Well, the President of the United States – let’s see, he’s got wars to manage, a wild economy to handle. You know what? Every Thanksgiving he steps up to one of the most decisive responsibilities of his office. He pardons a turkey; well, actually, two turkeys. This is really serious business. Actually they even have a backup turkey (this is the truth) just in case Turkey #1 isn’t able to serve as, well, what one writer called the ungobbled gobbler.

Of course, these lucky birds have names. One year “Biscuit” and “Gravy”; yeah, they escaped the ax. And then there was “Marshmallow” and “Yam” another year. (I’m not making these up.) And then there was “May” and “Flower,” and then another year, “Apple” and “Cider.” Come on.
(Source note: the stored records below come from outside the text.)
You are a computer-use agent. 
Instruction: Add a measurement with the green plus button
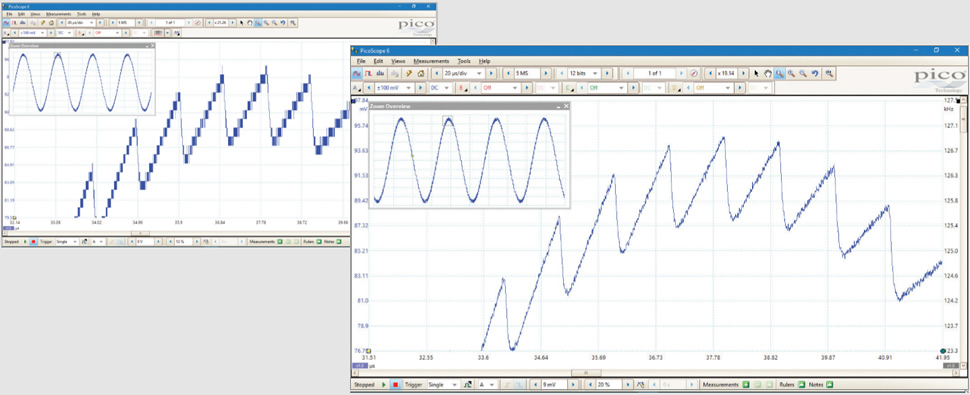click(746, 384)
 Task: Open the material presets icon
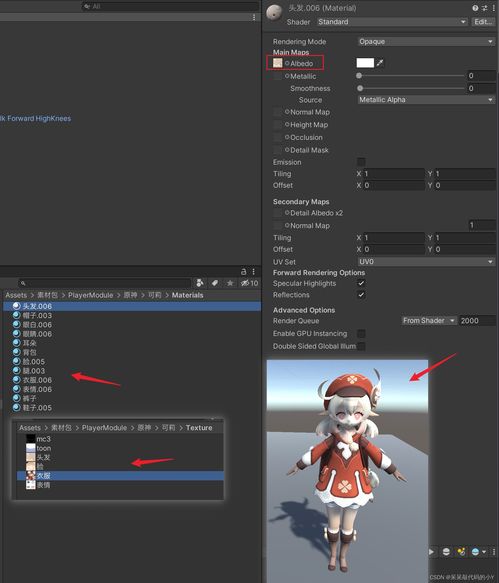484,8

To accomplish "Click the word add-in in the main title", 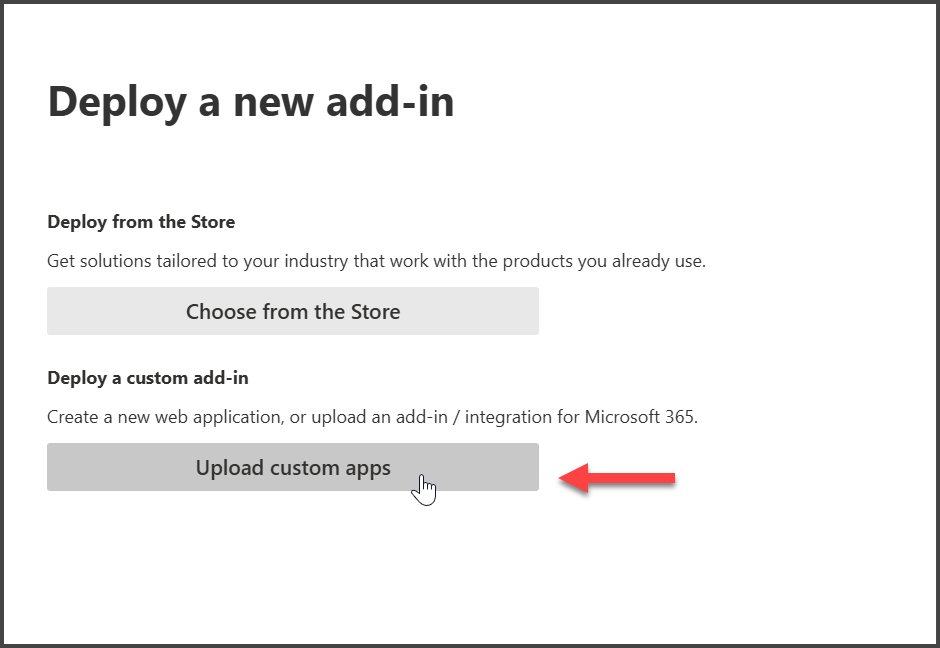I will pyautogui.click(x=390, y=101).
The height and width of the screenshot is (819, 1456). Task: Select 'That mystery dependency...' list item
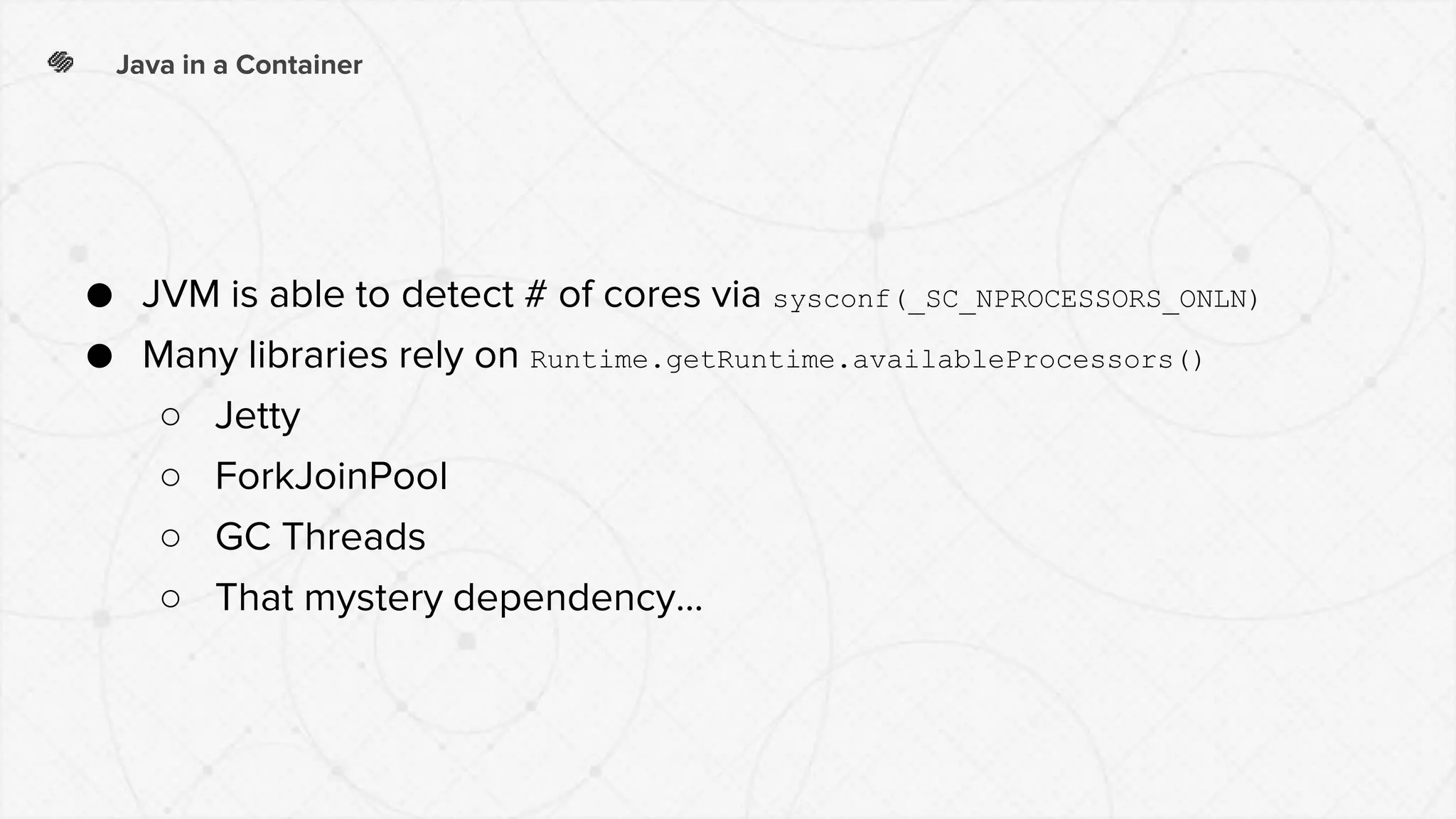(459, 598)
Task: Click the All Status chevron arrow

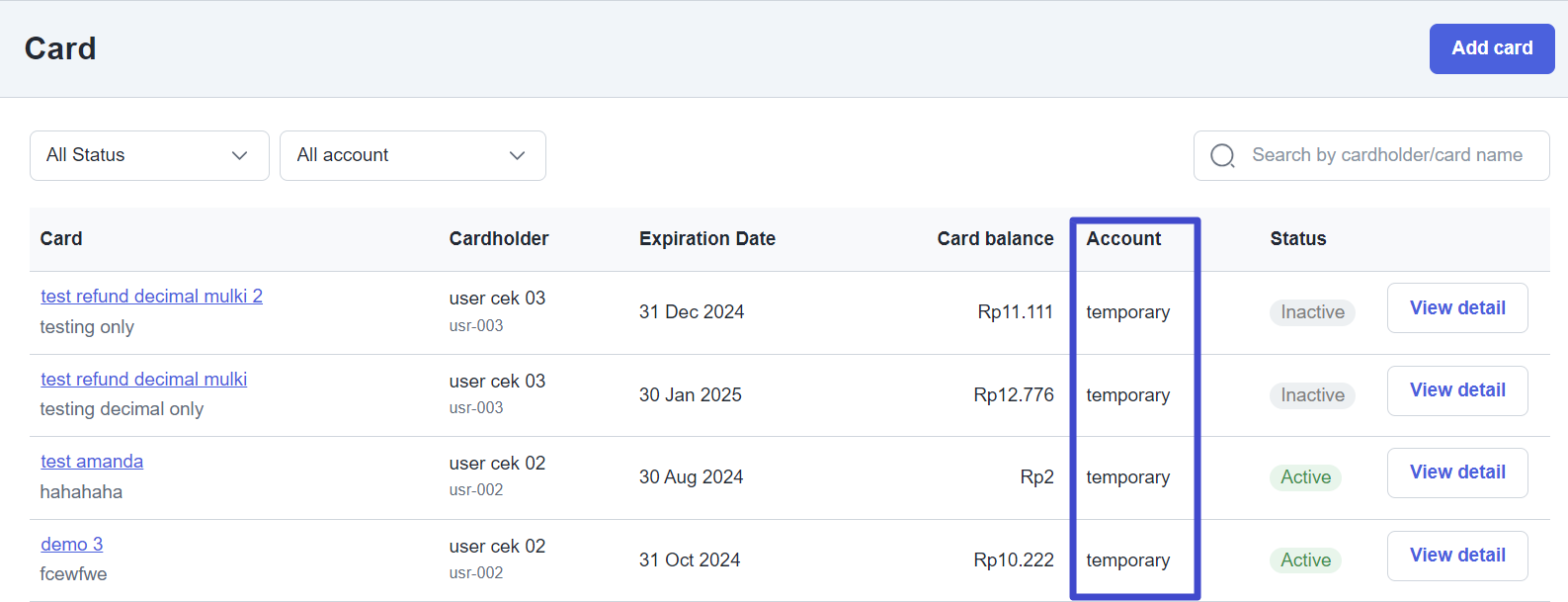Action: point(239,156)
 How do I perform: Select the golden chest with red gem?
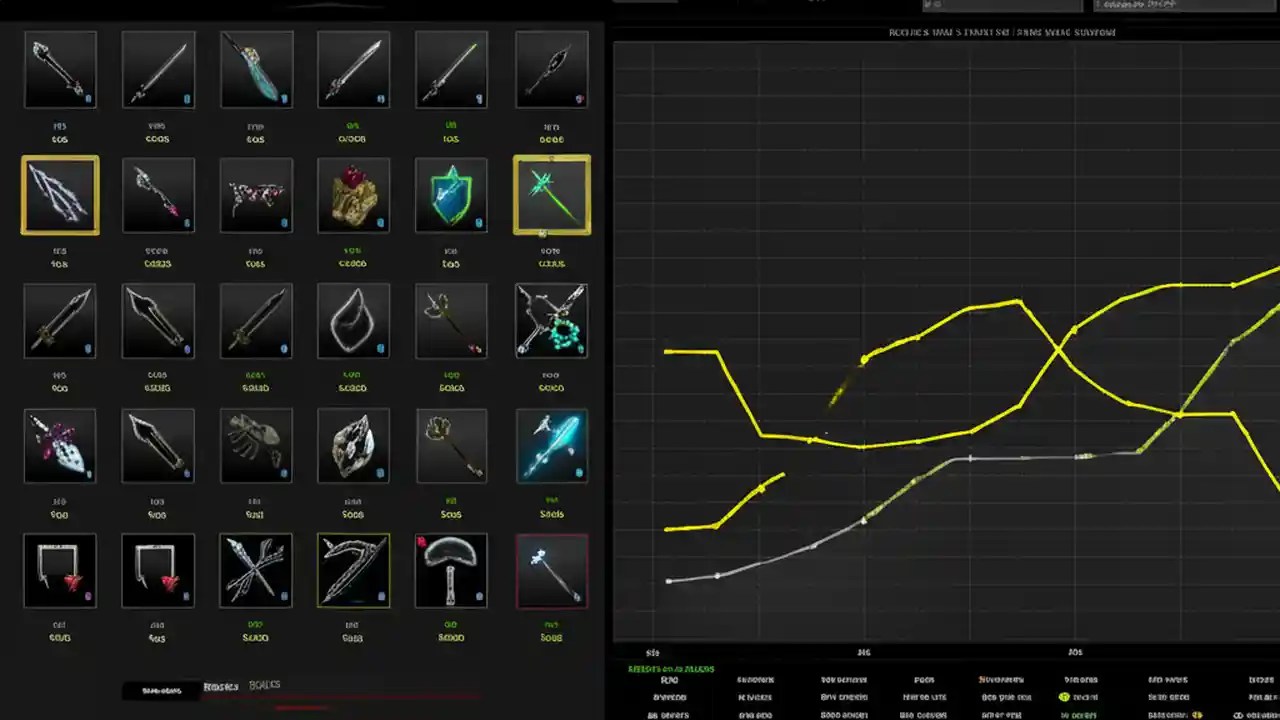(353, 195)
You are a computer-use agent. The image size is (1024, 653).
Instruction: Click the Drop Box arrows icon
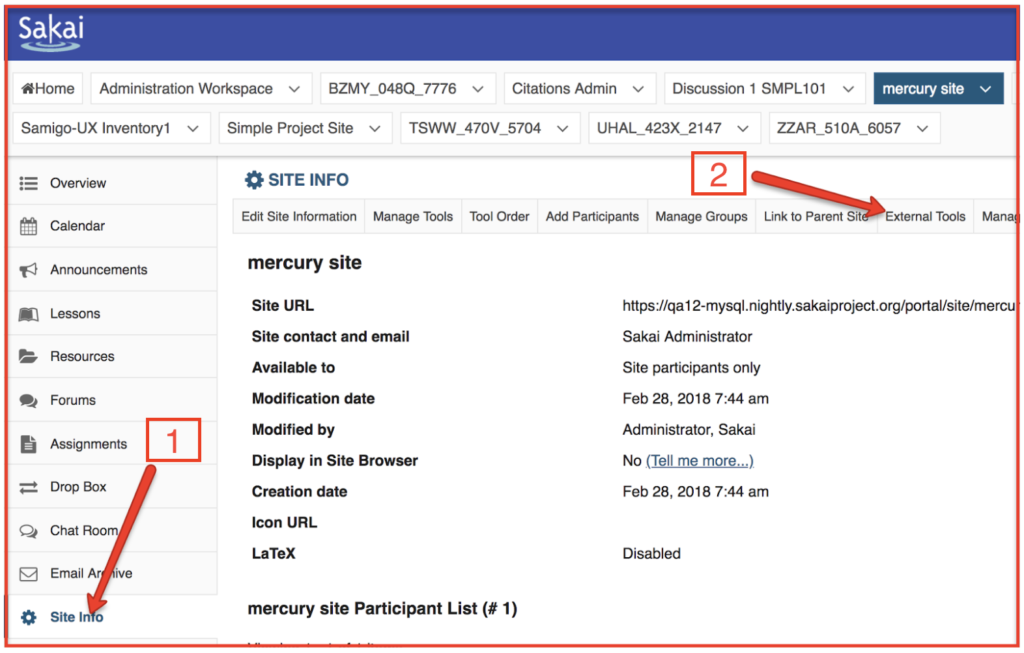coord(29,488)
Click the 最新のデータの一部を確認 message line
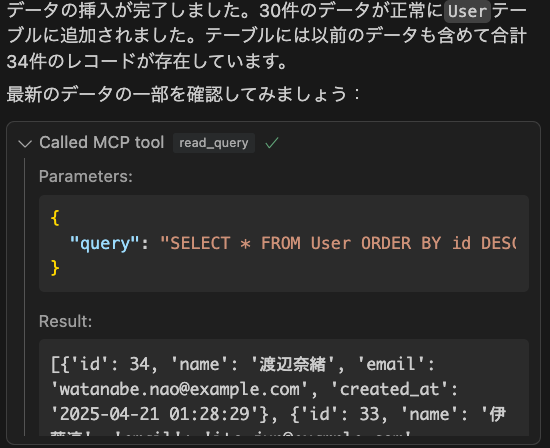 click(183, 94)
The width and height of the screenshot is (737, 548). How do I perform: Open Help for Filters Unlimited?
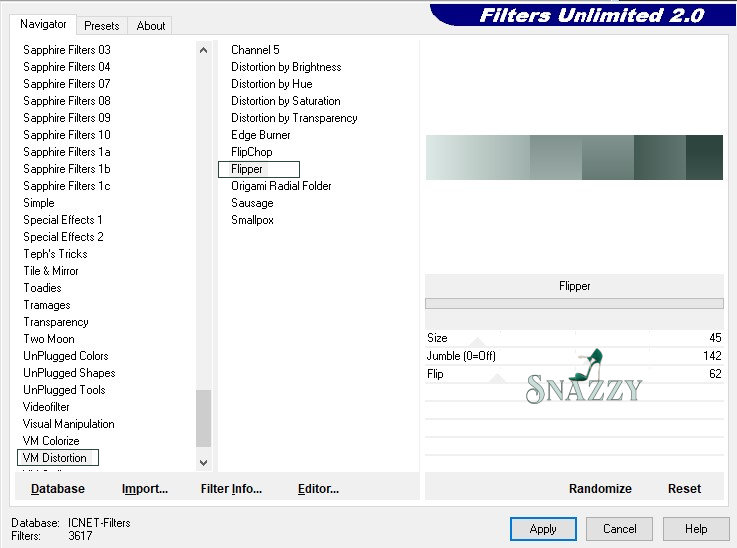[696, 529]
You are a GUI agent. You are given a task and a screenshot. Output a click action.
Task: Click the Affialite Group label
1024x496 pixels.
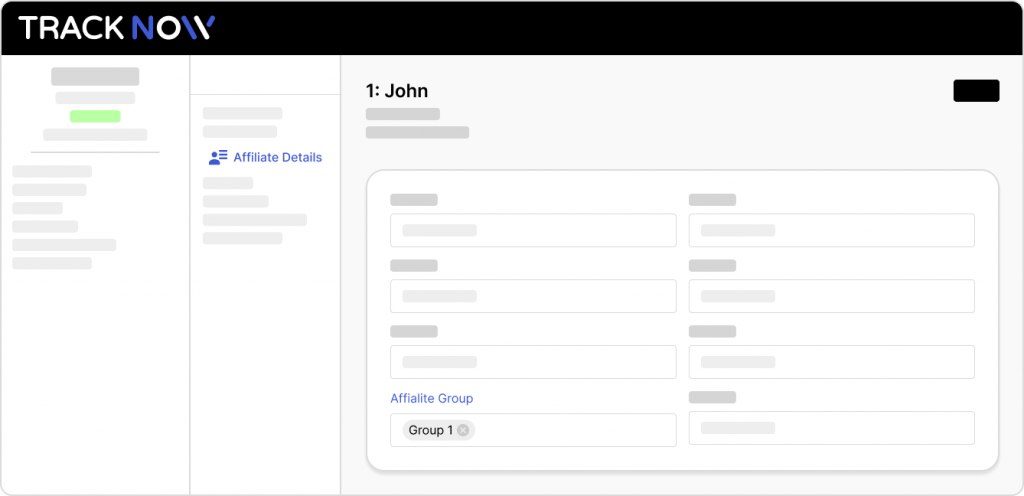(x=432, y=398)
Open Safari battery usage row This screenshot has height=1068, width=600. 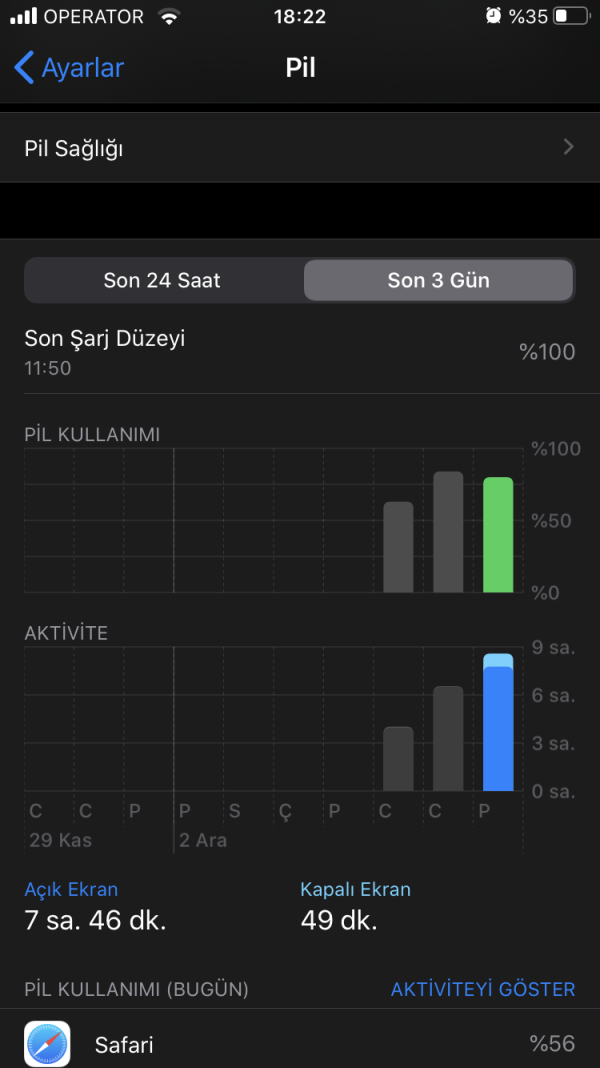click(300, 1044)
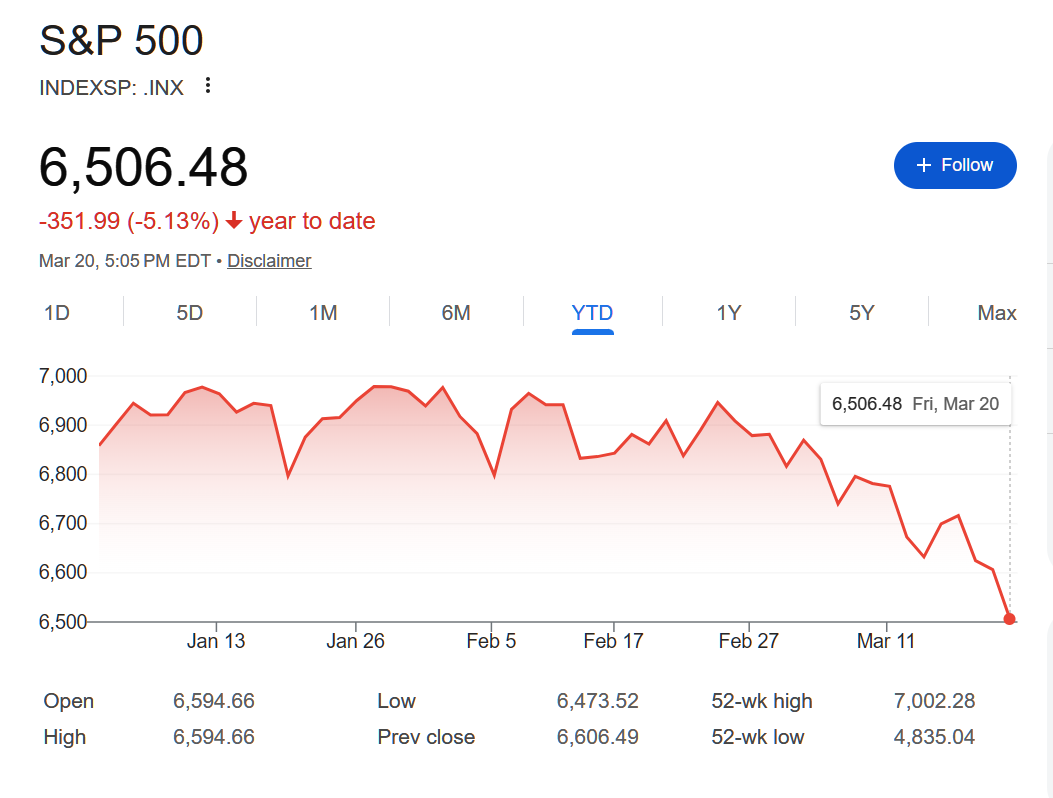The width and height of the screenshot is (1053, 798).
Task: Click the Feb 5 date axis label
Action: tap(491, 641)
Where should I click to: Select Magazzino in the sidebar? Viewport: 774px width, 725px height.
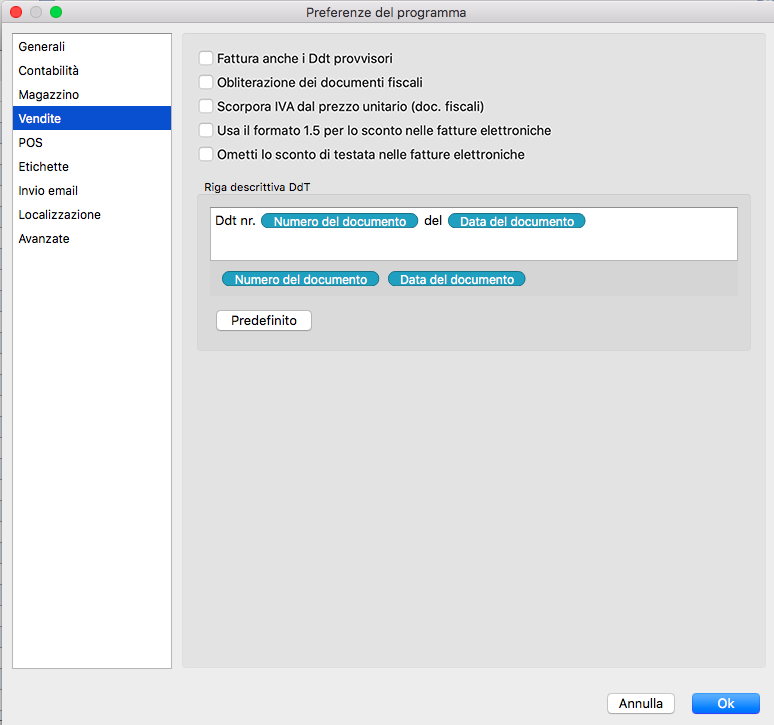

Well, after this Summit meeting with the President, the turkeys are sent to Disneyland, and they didn’t even win the Super Bowl. Turkey #1 gets to ride with The Mouse as the Honorary Grand Marshal of Disneyland’s Thanksgiving Day Parade. I’m thinkin’ – only in America.

I’m Ron Hutchcraft and I want to have A Word With You today about “Pardoning Turkeys.”

Now, I’ve been thinking about that word “pardon” because, well actually, it’s become a deeply personal word for me. “May” and “Flower” got pardoned by the highest authority in the land. My pardon comes from the highest authority in the universe. And as for it being a turkey who got pardoned, well, I’m not going there.

What I can tell you is there’s no way I deserved the pardon I received. Not this stubborn rebel who’s pushed God to the margins of my life so many times…who’s time and again said, in essence, “God, You run the universe, and I will run me, thank you.” Now, I’ve never killed anybody, never committed a major crime against society. But I’m guilty of infinite counts of doing the selfish thing, the angry thing, the proud thing.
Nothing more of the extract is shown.